Telecom operators raise concerns over India's new data protection rules
28 Nov 2025

India's telecom operators have expressed concerns over the country's newly notified digital data protection rules.

The Cellular Operators Association of India (COAI) has flagged issues such as children's data, consent management, breach reporting, and legislative overlap.

These concerns were raised during earlier consultations but remain unaddressed in the current framework.

The industry body argues that these compliance requirements are still unclear and could conflict with existing sectoral regulations.

COAI proposes changes to consent management rules
Proposal

COAI has proposed changes to the rules governing consent managers, calling them "overly stringent."

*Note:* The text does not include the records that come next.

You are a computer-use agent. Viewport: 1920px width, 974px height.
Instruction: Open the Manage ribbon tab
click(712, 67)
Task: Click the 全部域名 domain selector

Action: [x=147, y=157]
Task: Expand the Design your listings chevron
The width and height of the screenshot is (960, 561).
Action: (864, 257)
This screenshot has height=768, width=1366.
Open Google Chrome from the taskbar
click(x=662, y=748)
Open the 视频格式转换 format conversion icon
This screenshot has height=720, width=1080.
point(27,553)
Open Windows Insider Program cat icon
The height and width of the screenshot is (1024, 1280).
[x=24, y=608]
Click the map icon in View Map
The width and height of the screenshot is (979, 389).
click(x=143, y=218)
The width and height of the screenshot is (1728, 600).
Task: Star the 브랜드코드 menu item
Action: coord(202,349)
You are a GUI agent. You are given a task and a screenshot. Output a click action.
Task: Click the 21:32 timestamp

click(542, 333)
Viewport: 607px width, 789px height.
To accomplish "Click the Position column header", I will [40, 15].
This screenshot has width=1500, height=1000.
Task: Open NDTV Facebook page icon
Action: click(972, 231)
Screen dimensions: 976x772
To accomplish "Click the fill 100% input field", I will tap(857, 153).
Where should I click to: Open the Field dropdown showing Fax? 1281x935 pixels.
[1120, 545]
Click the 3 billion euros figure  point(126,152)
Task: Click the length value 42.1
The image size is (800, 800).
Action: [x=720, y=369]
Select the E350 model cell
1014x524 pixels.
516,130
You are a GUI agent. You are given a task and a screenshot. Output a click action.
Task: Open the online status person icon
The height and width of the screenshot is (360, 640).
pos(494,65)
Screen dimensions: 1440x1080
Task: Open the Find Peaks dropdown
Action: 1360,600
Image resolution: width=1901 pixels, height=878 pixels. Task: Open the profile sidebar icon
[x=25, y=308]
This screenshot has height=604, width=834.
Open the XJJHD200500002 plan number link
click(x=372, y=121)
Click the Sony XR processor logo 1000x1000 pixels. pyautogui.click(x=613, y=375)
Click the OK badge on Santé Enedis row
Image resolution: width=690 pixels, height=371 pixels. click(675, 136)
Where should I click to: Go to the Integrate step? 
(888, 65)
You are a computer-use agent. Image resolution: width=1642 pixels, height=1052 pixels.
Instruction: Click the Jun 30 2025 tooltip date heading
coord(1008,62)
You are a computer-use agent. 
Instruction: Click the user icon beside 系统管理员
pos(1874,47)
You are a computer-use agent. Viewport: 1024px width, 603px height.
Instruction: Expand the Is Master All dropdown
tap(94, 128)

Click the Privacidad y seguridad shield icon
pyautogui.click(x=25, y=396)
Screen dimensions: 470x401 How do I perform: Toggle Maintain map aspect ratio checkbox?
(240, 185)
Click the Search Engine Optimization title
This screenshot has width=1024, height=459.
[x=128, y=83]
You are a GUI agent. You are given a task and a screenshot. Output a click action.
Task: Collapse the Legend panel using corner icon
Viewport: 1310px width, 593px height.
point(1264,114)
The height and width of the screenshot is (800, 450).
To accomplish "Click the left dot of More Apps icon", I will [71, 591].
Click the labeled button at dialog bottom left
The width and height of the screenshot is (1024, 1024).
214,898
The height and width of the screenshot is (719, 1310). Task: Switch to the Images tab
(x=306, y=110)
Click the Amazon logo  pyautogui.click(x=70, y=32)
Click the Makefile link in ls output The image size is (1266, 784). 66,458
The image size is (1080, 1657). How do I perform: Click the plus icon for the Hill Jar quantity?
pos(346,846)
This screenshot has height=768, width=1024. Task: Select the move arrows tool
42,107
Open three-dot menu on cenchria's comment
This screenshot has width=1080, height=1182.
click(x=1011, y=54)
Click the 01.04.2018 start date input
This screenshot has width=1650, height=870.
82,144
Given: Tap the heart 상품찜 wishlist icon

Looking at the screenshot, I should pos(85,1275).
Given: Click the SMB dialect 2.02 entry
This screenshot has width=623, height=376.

The association particularly objects to provisions that bar directors and key personnel from having any association with data fiduciaries.

It argues that many tech, financial, and telecom companies have the expertise to operate responsible consent-management systems.

The industry body also suggested a single interoperable consent-management layer for telecom operators or exemption from using external consent managers where robust in-house systems are present.

Concerns over parental consent for minors
Parental consent

On the issue of children's data, COAI has flagged the difficulty of obtaining verifiable parental consent for users under 18.

The association reiterated its demand for a practical exemption for minors aged between 16 and 18 years from SIM acquisition.

This is in view of the unique family structures in India that make it difficult to get such consents.

COAI calls for harmonized breach-notification model
Breach reporting

COAI has also flagged overlapping breach-reporting obligations under the IT Act, CERT-In directions, Department of Telecommunications (DoT) guidelines, and the DPDP framework.

The association has suggested a harmonized breach-notification model across regulators to simplify compliance.

This recommendation is in line with recent NITI Aayog panel suggestions aimed at improving ease of doing business in India.

Acceptance of global data protection impact assessments
Global standards

COAI has also sought acceptance of Data Protection Impact Assessments recognized under global frameworks such as the GDPR by Indian authorities.

The group has emphasized that telecom service providers already have mature network and system security controls in place.

It has suggested that compliance requirements should be assessed in a layered, risk-based manner rather than through prescriptive tools like encryption or masking alone.